Entscheidungsstichwort (Thema)
Altersteilzeit. Vertragslaufzeit. Kostenbelastung. Ermessensausübung. Luftsicherheitsgebähr
Leitsatz (amtlich)
1.) Durch einen Altersteilzeitvertrag mit einer Vertragslaufzeit von mehr als sechs Jahren werden wegen der eingeschränkten Refinanzierbarkeit besondere Kosten verursacht, die über das nach dem gesetzlichen und tarifvertraglichen Leitbild übliche Maß der typischen Aufwendungen für Altersteilzeit hinausgehen. Diese Mehrbelastung kann im Rahmen der nach § 2 Abs. 1 TV ATZ notwendigen Ermessensausübung als sachlicher Grund für die Versagung des Wunsches nach einem Altersteilzeitvertrag angeführt werden.

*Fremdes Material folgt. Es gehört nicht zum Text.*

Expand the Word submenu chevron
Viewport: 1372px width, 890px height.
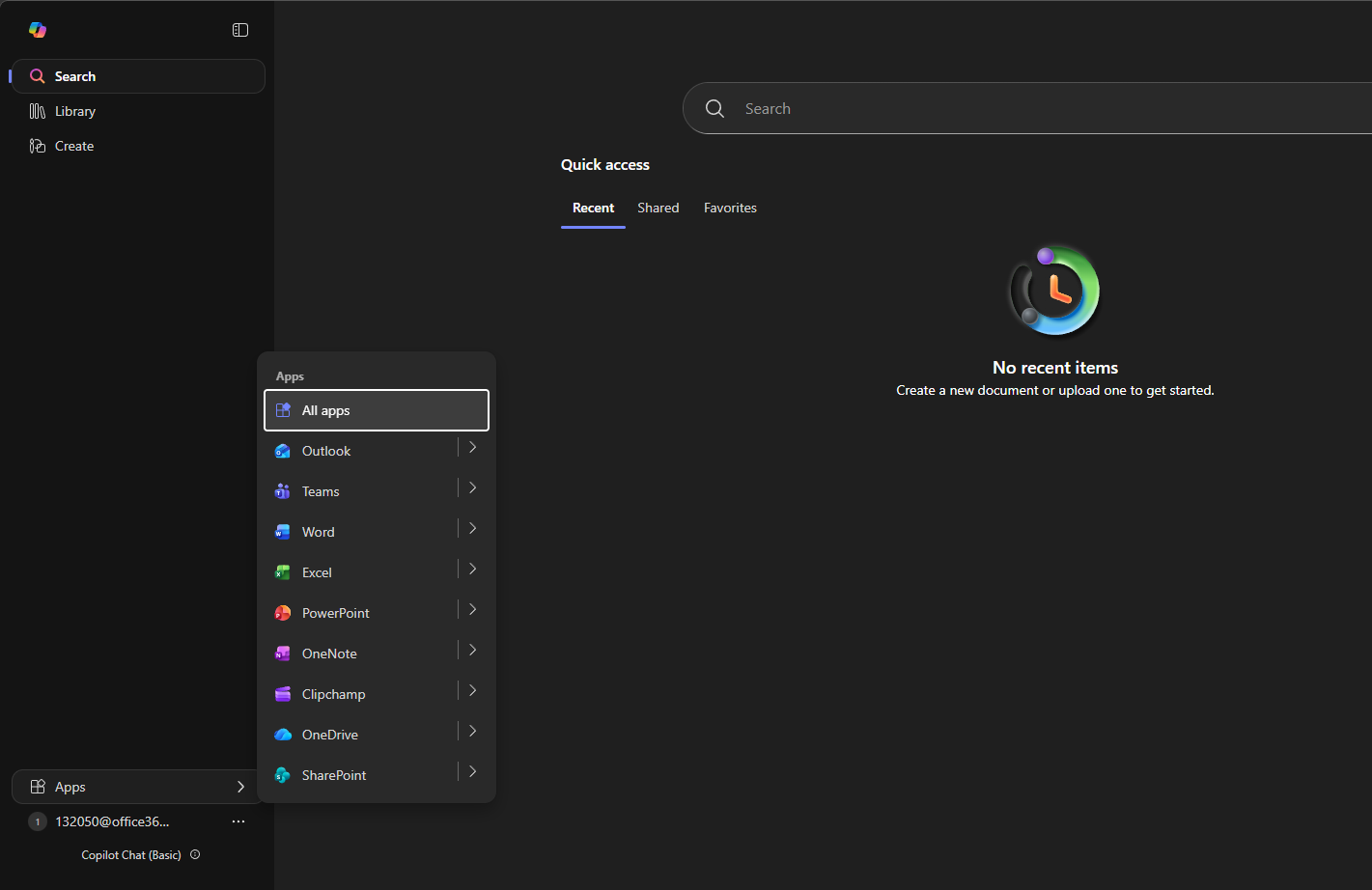coord(473,528)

2.) Der im Bereich der Fluggastkontrolle am Flughafen tätige öffentliche Arbeitgeber kann nicht darauf verwiesen werden, er könne die entstehenden Mehrkosten durch Erhöhung der Luftsicherheitsgebühr wieder hereinholen.
Normenkette
TV ATZ § 2; TV ATZ § 5; ATZG § 4; LuftVG § 32
Verfahrensgang
ArbG Köln (Urteil vom 10.06.2010; Aktenzeichen 8 Ca 5400/09) |
Tenor
Die Berufung der Klägerin gegen das Urteil des Arbeitsgerichts Köln vom 10.06.2010 in Sachen 8 Ca 5400/09 wird kostenpflichtig zurückgewiesen.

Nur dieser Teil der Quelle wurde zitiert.